JLAFChooser chooser = new JLAFChooser();
JPanel panel = new JPanel(new BorderLayout());
panel.add(chooser, BorderLayout.CENTER);

Variants

If you want user to select LookAndFeel, but don't want to apply it:

JLAFChooser chooser = new JLAFChooser(false);

This will create same chooser, but without right panel, so Autoapply checkbox and Apply buttons will be hidden.

Same if you want to show LookAndFeel chooser dialog, but don't want to apply it, just get user input:

JLAFChooser.showDialogLAF(null, null, false);

This will hide right panel with apply options, and OK button will only dispose dialog, without applying selected LookAndFeel

How it works

JLAFChooser creates dialog and starts SwingWorker to scan classpath in background. LAFScanner scans folders and jars in classpath, looking for classes with *LookAndFeel.class names, then constructing it with reflections to check for construction possibility and isSupported flag. If LookAndFeel loaded - it will be added to selection list.
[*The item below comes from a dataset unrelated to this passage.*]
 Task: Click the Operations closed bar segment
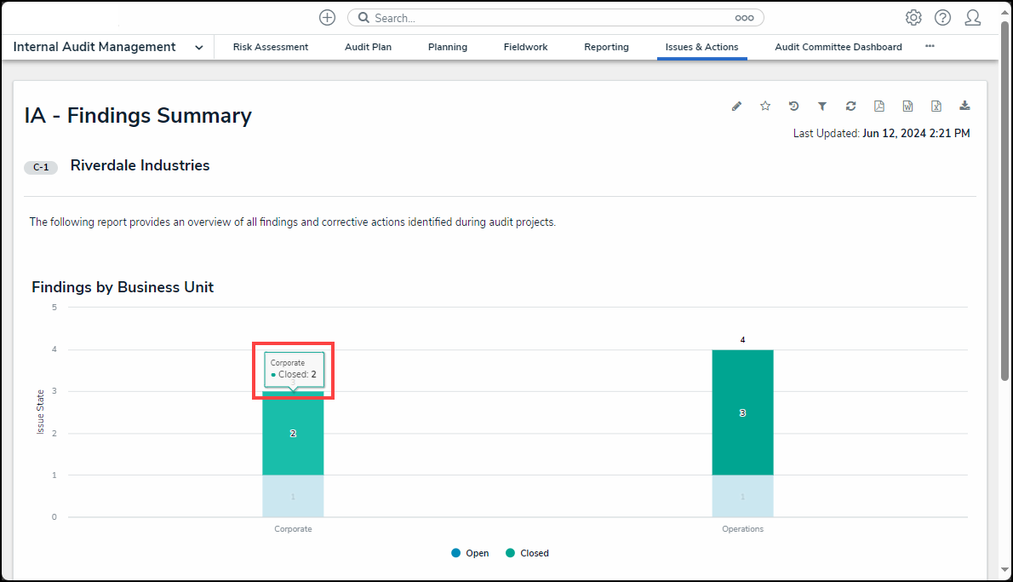tap(742, 412)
Performing scan operations in background makes UI responsible all the time, without EDT hanging.

Don't fear to use it!

Scan operation takes less then 100 milliseconds, even for scanning rt.jar and other any big jar files, so with standard LookAndFeel set it will be loaded faster, than JDialog will be shown. If you have about 20 LookAndFeels in classpath - you will notice list updates, but it will not make you wait - Swing is fast enough our days.